* INSTRUCTIONS TO FOLLOW: In the entries below, how many lines include "agent"? Reply with the number and nothing more.

* DATA UNDER STUDY:
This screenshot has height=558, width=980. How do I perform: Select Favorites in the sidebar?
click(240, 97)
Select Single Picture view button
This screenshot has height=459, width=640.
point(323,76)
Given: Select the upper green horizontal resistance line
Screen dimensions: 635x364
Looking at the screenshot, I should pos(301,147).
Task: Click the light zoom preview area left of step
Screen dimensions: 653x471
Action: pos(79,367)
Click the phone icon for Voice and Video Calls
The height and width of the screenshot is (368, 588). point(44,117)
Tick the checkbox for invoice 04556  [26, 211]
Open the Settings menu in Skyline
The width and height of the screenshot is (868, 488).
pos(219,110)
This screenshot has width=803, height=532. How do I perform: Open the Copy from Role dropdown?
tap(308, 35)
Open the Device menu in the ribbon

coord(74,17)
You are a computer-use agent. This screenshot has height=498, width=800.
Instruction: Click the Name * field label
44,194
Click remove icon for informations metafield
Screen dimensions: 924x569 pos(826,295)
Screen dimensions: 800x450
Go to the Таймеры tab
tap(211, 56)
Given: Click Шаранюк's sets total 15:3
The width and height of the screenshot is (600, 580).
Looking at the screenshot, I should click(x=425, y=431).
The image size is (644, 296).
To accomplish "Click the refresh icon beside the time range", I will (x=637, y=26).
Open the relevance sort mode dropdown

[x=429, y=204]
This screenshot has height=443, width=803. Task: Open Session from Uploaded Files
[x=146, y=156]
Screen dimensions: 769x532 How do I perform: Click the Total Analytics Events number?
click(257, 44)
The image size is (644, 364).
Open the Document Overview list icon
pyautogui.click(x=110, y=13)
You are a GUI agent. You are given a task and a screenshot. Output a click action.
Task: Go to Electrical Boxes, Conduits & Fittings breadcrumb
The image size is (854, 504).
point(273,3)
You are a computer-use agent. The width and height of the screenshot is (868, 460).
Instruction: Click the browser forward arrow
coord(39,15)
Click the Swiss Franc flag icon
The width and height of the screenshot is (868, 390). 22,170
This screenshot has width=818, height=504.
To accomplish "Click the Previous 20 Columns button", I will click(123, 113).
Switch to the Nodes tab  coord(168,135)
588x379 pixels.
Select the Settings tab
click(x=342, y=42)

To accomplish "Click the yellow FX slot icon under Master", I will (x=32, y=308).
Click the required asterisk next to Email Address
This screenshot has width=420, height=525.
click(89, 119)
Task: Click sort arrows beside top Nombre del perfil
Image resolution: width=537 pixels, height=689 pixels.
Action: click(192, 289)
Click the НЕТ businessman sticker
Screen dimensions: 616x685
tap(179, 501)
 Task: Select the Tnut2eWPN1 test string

* RESULT OF THE EXERCISE: 3